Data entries
(begin)

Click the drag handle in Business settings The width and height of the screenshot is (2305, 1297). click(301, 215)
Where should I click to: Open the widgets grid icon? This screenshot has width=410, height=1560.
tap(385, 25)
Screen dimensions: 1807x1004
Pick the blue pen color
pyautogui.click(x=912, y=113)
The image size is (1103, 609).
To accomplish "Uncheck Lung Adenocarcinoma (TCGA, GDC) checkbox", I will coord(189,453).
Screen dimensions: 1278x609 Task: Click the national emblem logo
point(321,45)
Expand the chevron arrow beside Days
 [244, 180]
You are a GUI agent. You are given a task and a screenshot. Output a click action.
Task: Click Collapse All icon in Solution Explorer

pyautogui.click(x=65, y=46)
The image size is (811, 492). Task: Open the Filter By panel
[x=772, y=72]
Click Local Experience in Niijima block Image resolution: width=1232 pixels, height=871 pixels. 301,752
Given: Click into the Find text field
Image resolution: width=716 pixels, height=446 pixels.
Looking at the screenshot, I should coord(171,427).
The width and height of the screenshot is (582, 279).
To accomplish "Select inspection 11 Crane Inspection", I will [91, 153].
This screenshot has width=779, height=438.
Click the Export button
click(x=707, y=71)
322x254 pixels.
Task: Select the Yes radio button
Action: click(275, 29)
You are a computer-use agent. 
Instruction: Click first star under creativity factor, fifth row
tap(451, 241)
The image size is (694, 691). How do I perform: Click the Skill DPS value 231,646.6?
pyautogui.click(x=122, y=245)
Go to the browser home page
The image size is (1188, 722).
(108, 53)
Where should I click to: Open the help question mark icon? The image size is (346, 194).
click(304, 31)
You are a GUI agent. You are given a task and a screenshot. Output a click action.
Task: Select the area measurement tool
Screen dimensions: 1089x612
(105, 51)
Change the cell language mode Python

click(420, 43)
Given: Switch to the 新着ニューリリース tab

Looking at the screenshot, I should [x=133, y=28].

(end)

Description of the task
Update the lines between the one holding "Screen dimensions: 1807x1004" and the one holding "Click Local Experience", inclusive, by changing "Expand" to "Open" and leaving the rest unchanged. Return only those lines.

Final answer
Screen dimensions: 1807x1004
Pick the blue pen color
pyautogui.click(x=912, y=113)
The image size is (1103, 609).
To accomplish "Uncheck Lung Adenocarcinoma (TCGA, GDC) checkbox", I will coord(189,453).
Screen dimensions: 1278x609 Task: Click the national emblem logo
point(321,45)
Open the chevron arrow beside Days
 [244, 180]
You are a GUI agent. You are given a task and a screenshot. Output a click action.
Task: Click Collapse All icon in Solution Explorer

pyautogui.click(x=65, y=46)
The image size is (811, 492). Task: Open the Filter By panel
[x=772, y=72]
Click Local Experience in Niijima block Image resolution: width=1232 pixels, height=871 pixels. 301,752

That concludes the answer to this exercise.